Task brief: Of all the entries below, only the lines from the one with "1 day delay" up to and including the one with "Task: Click the Copilot icon" are to be duplicated exactly.

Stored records

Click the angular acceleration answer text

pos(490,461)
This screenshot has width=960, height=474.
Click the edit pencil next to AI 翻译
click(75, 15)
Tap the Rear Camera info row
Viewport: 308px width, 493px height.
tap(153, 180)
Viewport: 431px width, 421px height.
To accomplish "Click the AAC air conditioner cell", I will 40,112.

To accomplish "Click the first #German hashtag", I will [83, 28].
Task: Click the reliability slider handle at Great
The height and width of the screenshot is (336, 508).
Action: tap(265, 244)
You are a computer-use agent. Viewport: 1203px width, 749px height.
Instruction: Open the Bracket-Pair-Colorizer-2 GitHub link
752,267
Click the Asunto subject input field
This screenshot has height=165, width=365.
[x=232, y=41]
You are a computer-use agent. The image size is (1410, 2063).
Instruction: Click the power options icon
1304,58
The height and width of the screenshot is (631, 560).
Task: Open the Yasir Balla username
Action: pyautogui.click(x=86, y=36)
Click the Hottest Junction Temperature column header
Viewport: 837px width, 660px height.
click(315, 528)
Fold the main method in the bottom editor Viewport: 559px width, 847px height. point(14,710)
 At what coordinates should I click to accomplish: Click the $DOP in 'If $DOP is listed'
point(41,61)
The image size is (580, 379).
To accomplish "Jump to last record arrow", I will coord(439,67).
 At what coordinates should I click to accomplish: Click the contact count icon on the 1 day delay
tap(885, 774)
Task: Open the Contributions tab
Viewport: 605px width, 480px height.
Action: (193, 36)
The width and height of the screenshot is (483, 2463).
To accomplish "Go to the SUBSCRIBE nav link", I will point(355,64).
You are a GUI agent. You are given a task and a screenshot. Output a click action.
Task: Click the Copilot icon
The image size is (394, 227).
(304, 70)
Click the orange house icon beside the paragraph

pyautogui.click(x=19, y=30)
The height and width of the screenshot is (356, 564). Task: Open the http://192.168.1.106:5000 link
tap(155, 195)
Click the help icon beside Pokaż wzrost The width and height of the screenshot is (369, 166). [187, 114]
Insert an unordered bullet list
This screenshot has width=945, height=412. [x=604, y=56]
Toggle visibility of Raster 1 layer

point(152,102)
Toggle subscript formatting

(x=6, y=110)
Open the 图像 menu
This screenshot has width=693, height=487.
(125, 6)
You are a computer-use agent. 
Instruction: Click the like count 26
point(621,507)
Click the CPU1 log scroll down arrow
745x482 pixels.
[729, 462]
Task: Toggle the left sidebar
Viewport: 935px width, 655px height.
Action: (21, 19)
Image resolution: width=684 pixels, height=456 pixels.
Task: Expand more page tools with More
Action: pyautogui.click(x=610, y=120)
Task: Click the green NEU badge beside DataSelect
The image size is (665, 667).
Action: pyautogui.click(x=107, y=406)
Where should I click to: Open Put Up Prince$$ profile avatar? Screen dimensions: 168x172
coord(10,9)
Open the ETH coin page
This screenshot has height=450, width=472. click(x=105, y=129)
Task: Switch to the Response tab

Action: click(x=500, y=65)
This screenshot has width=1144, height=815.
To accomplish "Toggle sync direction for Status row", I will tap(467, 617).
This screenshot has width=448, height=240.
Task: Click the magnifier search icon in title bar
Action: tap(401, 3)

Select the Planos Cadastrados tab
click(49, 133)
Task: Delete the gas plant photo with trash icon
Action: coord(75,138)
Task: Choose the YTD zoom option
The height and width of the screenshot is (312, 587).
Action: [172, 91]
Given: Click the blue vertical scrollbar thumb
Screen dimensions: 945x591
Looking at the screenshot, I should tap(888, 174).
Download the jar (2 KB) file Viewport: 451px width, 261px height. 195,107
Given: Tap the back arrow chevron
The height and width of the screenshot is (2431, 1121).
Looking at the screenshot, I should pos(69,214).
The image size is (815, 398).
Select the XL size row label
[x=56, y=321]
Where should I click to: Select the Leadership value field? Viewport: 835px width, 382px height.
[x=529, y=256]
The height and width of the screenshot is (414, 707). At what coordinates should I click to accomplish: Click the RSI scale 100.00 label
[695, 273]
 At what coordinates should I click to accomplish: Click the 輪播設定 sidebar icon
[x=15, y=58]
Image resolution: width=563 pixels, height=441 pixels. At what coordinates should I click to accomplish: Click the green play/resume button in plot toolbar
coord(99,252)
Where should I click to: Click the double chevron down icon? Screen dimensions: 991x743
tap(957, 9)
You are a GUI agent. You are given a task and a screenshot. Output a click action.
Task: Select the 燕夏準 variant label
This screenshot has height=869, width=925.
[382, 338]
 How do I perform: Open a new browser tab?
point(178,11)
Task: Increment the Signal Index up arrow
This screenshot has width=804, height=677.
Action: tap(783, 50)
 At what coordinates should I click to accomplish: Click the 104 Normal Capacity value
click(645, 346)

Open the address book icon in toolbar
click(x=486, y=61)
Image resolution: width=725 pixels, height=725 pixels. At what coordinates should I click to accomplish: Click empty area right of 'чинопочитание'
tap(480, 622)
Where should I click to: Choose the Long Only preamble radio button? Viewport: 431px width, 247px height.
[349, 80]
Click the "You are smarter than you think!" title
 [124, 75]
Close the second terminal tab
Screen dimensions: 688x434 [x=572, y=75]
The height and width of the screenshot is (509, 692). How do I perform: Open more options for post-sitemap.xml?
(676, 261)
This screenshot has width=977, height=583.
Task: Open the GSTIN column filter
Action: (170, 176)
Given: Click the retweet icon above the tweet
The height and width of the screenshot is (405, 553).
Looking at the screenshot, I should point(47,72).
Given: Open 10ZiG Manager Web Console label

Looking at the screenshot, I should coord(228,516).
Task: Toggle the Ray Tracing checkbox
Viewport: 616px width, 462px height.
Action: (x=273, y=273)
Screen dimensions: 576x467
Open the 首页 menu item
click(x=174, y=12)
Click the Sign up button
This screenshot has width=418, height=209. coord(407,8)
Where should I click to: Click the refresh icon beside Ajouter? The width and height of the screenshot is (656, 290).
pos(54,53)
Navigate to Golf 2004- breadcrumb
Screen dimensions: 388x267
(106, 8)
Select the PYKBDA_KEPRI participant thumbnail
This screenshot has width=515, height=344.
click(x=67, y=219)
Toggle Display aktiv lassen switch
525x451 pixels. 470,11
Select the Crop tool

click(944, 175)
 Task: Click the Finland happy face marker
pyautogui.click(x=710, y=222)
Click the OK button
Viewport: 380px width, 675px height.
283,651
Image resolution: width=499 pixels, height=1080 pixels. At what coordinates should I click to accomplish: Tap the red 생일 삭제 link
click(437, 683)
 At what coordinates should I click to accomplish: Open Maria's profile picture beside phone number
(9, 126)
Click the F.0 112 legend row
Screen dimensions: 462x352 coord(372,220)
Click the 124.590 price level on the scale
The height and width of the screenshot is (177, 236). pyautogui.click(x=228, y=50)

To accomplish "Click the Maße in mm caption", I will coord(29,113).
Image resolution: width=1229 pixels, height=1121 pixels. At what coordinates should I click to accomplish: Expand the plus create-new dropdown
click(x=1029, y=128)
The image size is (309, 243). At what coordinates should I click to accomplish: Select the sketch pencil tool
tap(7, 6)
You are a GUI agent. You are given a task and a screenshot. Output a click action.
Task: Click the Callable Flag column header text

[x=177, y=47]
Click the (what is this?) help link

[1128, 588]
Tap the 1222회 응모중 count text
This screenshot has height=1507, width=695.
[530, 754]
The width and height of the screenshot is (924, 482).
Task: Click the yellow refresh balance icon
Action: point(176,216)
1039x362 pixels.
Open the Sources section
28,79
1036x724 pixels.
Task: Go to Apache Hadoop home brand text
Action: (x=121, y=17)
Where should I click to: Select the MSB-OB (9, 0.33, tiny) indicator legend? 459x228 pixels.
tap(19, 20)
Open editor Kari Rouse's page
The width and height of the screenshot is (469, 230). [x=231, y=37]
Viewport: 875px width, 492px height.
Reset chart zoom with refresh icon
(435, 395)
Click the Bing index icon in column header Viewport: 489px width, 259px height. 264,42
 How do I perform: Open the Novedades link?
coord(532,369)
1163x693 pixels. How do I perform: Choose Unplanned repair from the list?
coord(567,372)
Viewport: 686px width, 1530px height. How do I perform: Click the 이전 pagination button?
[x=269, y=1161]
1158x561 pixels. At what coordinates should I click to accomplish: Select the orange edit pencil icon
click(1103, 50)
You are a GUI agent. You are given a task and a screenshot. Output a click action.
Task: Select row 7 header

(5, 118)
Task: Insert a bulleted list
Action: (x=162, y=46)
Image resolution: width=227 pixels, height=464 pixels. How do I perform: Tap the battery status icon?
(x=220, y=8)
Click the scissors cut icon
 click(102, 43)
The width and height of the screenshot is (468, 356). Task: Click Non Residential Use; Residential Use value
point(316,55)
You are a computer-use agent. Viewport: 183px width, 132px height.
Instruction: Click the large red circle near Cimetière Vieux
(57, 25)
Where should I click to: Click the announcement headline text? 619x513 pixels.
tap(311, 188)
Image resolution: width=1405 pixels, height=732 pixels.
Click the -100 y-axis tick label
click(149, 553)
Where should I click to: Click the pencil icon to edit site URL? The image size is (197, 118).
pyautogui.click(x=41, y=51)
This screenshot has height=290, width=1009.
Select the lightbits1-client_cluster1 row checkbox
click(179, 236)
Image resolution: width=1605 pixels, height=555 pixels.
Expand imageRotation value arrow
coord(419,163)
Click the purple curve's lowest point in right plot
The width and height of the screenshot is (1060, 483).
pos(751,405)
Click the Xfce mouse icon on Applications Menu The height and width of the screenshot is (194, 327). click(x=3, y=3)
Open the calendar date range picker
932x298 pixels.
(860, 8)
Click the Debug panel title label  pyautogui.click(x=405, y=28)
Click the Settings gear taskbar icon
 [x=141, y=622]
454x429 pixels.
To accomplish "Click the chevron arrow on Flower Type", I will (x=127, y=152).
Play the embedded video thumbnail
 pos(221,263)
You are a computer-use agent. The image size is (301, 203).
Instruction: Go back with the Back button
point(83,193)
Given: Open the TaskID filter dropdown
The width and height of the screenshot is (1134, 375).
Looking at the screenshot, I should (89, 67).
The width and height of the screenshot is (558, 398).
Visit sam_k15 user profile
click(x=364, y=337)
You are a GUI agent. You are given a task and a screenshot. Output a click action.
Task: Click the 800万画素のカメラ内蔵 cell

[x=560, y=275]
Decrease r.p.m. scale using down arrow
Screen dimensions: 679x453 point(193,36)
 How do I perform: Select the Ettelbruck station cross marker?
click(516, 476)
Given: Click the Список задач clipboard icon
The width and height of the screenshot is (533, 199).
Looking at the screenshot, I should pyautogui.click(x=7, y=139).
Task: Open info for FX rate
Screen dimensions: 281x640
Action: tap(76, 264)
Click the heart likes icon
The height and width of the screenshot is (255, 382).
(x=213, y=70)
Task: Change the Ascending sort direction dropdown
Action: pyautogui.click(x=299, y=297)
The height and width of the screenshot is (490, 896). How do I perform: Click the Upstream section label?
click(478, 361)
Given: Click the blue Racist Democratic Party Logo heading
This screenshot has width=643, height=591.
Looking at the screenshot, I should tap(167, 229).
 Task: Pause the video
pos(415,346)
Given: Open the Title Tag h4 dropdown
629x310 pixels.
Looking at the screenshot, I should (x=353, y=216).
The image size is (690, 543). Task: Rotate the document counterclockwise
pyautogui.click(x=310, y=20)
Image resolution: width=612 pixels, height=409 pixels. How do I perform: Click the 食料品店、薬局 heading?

Result:
 At what coordinates should I click to accomplish: Click the contact count icon on the 1 day delay
tap(885, 774)
Task: Open the Contributions tab
Viewport: 605px width, 480px height.
Action: (193, 36)
The width and height of the screenshot is (483, 2463).
To accomplish "Go to the SUBSCRIBE nav link", I will point(355,64).
You are a GUI agent. You are given a task and a screenshot. Output a click action.
Task: Click the Copilot icon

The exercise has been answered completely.